- What this task involves
Write the next part of the article about the 2012 MacArthur Fellowships for documentary filmmakers, starting right after its last sentence.

- Provided passage

As first reported in The New York Times, documentary filmmakers Natalia Almada and Laura Poitras were among 23 recipients of the prestigious MacArthur Fellowship Grants for 2012—the so-called "Genius Grants," which have no application processes, arduous reporting requirements, or strings attached of any sort. The fellowships are $500,000, paid out over five years.

According to its website, the MacArthur Fellows Program, administered by the John  D. and Catherine T. MacArthur Foundation, honors "talented individuals who have shown extraordinary originality and dedication in their creative pursuits and a marked capacity for self-direction. The Fellowship is intended to encourage people of outstanding talent to pursue their own creative, intellectual, and professional inclinations."

Almada, who earned the 2009 IDA Jacqueline Donnet Emerging Documentary Filmmaker Award among other honors, maintains residences in both Brooklyn and Mexico City, and her most recent works— Al Otro Lado, El General and El Velador—explore the dualities, nuances and grey areas between the two cultures, with a style that eschews documentary conventions for deeper, more lyrical and literary resonances beneath the surface of sociopolitical inquiry. For a video interview with Alamda on the MacArthur Fellows website, click here.

- Data shown
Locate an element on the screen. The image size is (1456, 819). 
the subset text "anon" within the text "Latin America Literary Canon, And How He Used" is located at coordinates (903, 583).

- Answer to this task
Poitras is currently working on the third installment of her trilogy about America in a post-9/11 world, the war on terror and its human consequences. The first film, My Country, My Country, earned an Academy Award nomination for Best Documentary Feature, while The Oath earned an IDA Humanitas Award and an IDA Award nomination in 2010 for Best Documentary Feature. The third installment addresses, according to an interview with Poitras on the MacArthur Fellows website, "the NSA, WikiLeaks, whistle blowers and how the war on terror comes home."

Other documentary filmmakers who have earned MacArthur Fellowships over the years include Edet Belzberg, Charles Burnett, Jon Else, James  Longley, Louis Massiah, Errol Morris, Stanley Nelson, Marcel Ophuls and Frederick Wiseman.